Bek 33 tahun, yang sedang mempersiapkan untuk testimonial bertabur bintang di City, mengatakan kepada Sky Sports: “Saya bisa berakhir di klub lain, dan dari empat gelar liga Anda mungkin bisa mengubahnya menjadi delapan, tergantung di klub mana Anda pergi, dan seberapa sukses itu.

“Ini klub yang kompetitif, City. Bukannya Anda bisa duduk selama setahun dan menunggu apa yang terjadi.

“Setiap jendela transfer, setiap enam bulan, Anda bersaing dengan seluruh dunia. Siapa pun yang lebih baik di dunia, mereka memiliki tanggung jawab untuk meningkatkan tim, dan jadi tidak ada yang memberi Anda hadiah untuk tinggal di City selama 11 tahun, Anda harus mendapatkannya selama 11 tahun.

“Melakukan ini, sementara dihalangi oleh tubuhmu, ibuku akan bangga padaku.”

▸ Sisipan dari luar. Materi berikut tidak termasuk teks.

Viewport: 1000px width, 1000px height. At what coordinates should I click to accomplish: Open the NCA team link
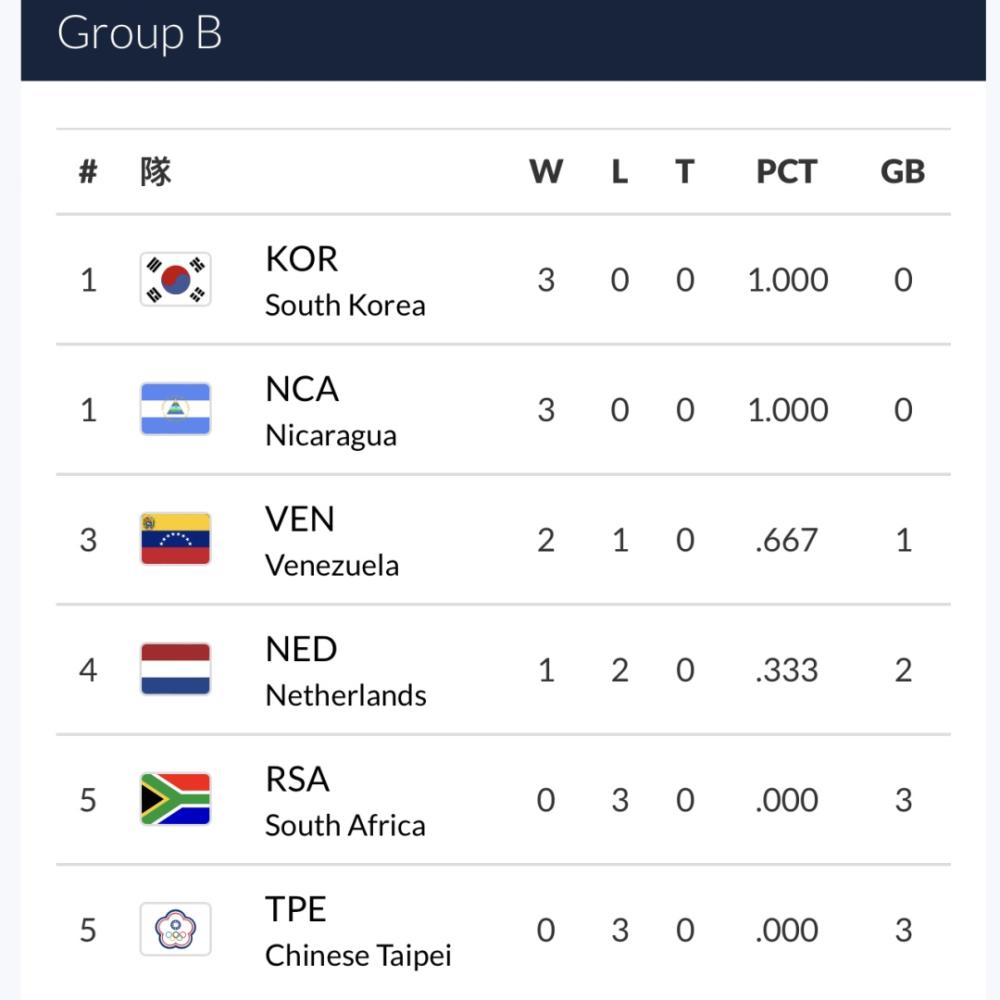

Kompany memainkan peran utama dalam membantu City untuk menjadi negara adidaya seperti sekarang ini, dengan jasanya telah diperoleh dari Hamburg sebelum kedatangan miliaran Sheikh Mansour.

Dia benar bangga dengan semua yang dia raih, dengan klub yang tersisa dalam kondisi yang jauh lebih baik daripada ketika dia tiba.

“Saya tahu saya memainkan peran dalam membentuk budaya klub, dan mungkin masa depan klub, dan itu sangat berarti,” tambah Kompany.

“Tidak banyak klub di mana kamu bisa melakukannya seperti ini. Itu adalah perjalanan yang istimewa.

“Pemilik datang, dan mereka adalah pemilik yang memberi Anda waktu untuk membangun, jenis pemilik yang sempurna untuk klub. Begitu banyak yang datang dan berkata mereka akan menumpuk uang, menjadi sukses, tetapi tidak pernah mencapainya.

“Kelompok kepemilikan itu datang dan berkata bahwa mereka akan membangun rencana dan visi, dan adakah yang meragukan mereka melakukan itu?

“Tidak semuanya buruk ketika saya tiba, kami harus mengubah beberapa pemain untuk menjadi tim yang menang, tapi itu adalah klub yang hebat dengan sejarah yang fantastis, dan saya pikir itu hal yang saya coba untuk terus bagikan.”

Di antara pengalaman yang lebih mengesankan yang diambil Kompany selama waktunya dengan City adalah pemenang gelar dramatis Sergio Aguero pada 2012 dan upayanya yang menakjubkan melawan Leicester yang membantu menyegel mahkota lainnya pada 2019.

Kompany menambahkan: “Mode khas City adalah kehilangan permainan [melawan QPR] dan meledakkannya. Itulah yang dimaksud City pada masa itu. Sekarang City biasanya ditentukan oleh momen Kun Aguero, Anda tidak menyerah, Anda kembali dan memenangkan pertandingan.

“Apakah tujuan saya melawan Leicester lebih penting? Tujuannya lebih penting! Milik saya, nampak lebih baik, yang saya tidak pernah mengira akan memilikinya!